### Work order
Copy out only the entries from the line containing "The image size is (1487, 646)." through the line containing "coordinates (557, 248).", replacing "Aantal gebruikers" with "Number of users" and leaving everything else unchanged.

────────────────

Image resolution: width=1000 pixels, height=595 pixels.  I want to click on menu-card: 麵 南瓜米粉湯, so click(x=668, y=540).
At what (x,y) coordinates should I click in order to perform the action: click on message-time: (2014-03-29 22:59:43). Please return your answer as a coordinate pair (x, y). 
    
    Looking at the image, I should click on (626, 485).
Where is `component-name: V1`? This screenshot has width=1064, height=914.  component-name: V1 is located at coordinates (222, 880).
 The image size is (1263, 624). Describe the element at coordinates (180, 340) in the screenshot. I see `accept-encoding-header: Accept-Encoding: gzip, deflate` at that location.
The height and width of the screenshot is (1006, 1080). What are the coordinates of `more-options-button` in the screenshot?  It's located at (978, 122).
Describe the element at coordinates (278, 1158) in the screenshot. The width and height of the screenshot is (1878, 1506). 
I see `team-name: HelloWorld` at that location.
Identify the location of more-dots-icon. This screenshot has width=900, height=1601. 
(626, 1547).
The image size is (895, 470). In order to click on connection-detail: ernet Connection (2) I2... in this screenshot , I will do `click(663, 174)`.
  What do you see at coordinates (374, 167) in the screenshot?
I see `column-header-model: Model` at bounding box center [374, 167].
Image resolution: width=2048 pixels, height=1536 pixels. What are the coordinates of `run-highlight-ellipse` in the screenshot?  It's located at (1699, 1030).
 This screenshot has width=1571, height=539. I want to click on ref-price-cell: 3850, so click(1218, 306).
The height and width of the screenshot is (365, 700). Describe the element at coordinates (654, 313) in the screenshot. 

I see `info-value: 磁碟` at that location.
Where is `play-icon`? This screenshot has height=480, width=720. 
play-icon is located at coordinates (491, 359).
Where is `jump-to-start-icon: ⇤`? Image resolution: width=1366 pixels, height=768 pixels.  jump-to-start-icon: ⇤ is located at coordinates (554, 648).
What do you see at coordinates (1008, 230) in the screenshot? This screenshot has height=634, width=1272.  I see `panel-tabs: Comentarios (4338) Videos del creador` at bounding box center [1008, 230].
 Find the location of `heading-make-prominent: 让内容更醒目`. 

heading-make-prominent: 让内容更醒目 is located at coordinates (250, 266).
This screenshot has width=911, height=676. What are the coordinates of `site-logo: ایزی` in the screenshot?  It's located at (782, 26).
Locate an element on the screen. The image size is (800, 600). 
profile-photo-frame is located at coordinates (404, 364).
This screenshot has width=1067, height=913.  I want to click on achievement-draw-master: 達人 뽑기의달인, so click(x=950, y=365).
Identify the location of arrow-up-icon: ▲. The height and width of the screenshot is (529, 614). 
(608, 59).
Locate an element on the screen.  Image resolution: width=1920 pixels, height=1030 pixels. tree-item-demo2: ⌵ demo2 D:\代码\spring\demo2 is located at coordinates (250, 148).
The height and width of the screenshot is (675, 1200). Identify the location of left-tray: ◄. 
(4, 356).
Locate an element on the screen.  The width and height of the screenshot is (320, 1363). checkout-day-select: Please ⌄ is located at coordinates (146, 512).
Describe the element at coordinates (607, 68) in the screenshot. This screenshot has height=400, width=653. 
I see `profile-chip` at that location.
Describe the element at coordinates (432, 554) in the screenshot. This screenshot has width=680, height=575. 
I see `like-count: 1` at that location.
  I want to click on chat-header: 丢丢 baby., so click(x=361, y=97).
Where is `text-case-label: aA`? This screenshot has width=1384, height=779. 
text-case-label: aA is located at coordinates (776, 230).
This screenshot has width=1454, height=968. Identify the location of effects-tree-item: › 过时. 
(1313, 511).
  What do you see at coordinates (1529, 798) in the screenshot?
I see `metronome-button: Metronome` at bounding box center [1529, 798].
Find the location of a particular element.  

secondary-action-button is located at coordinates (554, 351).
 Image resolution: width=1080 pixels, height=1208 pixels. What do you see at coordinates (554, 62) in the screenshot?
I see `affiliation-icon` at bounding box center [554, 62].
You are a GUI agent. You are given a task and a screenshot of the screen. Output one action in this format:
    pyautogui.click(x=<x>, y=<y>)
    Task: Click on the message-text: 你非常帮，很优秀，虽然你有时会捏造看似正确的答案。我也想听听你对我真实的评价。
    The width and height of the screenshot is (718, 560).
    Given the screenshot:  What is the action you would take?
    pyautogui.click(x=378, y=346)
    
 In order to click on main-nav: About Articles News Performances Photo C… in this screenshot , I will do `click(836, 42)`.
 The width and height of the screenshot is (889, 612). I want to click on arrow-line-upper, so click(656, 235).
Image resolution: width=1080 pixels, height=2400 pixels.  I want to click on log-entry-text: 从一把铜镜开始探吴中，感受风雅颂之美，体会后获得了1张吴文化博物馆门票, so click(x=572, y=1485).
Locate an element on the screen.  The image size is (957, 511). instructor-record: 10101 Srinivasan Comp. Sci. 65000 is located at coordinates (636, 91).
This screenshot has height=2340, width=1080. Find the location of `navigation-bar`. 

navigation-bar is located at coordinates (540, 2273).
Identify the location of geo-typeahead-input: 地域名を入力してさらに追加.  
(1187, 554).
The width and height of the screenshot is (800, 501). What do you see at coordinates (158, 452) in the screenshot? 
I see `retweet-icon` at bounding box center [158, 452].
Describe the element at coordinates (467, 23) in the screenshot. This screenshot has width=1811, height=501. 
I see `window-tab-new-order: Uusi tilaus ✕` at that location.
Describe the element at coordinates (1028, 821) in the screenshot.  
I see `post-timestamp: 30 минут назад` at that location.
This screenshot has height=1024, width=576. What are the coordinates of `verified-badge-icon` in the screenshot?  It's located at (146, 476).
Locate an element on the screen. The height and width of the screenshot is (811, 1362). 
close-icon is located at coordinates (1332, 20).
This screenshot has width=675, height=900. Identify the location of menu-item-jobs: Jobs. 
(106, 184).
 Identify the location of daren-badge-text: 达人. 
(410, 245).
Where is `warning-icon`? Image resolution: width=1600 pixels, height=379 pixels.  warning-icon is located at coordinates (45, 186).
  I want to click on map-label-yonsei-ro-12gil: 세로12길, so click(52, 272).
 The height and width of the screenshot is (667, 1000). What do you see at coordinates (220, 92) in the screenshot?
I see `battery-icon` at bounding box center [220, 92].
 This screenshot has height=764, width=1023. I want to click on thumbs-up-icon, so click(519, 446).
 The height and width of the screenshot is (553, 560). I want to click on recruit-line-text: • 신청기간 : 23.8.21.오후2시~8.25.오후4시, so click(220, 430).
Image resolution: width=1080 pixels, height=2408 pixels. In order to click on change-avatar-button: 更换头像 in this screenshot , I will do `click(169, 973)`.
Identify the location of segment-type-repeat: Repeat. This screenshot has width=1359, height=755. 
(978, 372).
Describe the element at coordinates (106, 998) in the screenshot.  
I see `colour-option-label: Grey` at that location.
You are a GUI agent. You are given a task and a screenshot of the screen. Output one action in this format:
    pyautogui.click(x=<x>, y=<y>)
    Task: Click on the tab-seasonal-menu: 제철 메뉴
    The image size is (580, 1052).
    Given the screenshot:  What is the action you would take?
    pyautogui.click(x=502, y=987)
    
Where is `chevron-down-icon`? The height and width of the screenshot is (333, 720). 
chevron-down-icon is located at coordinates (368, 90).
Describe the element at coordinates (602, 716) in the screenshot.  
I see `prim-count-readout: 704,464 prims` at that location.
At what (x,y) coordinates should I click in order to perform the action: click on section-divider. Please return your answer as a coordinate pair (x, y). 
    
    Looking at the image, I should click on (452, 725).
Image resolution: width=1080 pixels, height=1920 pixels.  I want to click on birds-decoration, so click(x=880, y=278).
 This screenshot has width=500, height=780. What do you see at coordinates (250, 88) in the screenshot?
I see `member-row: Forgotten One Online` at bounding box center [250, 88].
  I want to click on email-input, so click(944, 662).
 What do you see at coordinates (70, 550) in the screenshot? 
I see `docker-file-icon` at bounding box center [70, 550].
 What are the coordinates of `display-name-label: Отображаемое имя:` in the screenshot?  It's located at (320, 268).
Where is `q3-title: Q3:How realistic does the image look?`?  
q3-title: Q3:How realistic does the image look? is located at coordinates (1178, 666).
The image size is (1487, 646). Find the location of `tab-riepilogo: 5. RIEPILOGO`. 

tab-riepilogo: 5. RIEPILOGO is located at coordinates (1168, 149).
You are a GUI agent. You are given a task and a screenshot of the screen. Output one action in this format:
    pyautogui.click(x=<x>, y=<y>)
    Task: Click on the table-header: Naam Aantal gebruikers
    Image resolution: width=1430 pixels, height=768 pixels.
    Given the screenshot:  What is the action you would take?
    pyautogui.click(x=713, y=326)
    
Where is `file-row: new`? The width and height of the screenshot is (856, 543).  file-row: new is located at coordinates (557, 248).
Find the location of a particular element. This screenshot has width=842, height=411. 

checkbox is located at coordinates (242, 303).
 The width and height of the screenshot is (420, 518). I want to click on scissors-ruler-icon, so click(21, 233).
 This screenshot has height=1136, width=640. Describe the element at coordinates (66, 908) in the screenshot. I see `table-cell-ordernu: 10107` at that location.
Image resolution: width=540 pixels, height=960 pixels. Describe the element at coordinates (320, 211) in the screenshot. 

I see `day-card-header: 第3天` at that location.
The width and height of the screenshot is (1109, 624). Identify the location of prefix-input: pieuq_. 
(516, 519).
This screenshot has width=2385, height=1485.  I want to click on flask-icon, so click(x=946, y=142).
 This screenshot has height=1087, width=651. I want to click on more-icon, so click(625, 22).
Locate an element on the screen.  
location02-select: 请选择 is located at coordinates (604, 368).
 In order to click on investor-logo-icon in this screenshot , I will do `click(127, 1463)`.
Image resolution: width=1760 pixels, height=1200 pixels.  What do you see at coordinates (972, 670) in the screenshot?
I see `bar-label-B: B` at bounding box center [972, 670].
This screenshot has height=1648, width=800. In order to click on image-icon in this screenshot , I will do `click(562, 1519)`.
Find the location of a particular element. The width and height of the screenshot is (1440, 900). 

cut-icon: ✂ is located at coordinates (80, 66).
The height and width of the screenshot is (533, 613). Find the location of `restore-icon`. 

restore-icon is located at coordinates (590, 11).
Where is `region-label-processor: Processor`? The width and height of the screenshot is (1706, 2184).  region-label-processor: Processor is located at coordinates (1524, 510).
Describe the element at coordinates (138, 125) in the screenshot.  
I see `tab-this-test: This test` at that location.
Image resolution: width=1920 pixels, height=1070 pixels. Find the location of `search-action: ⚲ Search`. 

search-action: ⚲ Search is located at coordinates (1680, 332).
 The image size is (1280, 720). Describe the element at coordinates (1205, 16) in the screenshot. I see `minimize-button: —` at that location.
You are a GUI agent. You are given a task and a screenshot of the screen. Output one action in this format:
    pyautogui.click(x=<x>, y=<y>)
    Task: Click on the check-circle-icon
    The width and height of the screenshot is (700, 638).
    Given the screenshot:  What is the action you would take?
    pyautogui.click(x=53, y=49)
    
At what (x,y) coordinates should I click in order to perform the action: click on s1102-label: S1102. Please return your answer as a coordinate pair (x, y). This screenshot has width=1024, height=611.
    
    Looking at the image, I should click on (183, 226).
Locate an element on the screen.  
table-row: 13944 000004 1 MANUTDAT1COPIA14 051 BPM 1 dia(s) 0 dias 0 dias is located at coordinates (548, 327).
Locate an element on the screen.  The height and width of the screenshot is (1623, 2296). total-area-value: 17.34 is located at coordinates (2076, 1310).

────────────────

### Task response
The image size is (1487, 646). Find the location of `tab-riepilogo: 5. RIEPILOGO`. 

tab-riepilogo: 5. RIEPILOGO is located at coordinates (1168, 149).
You are a GUI agent. You are given a task and a screenshot of the screen. Output one action in this format:
    pyautogui.click(x=<x>, y=<y>)
    Task: Click on the table-header: Naam Number of users
    Image resolution: width=1430 pixels, height=768 pixels.
    Given the screenshot:  What is the action you would take?
    pyautogui.click(x=713, y=326)
    
Where is `file-row: new`? The width and height of the screenshot is (856, 543).  file-row: new is located at coordinates (557, 248).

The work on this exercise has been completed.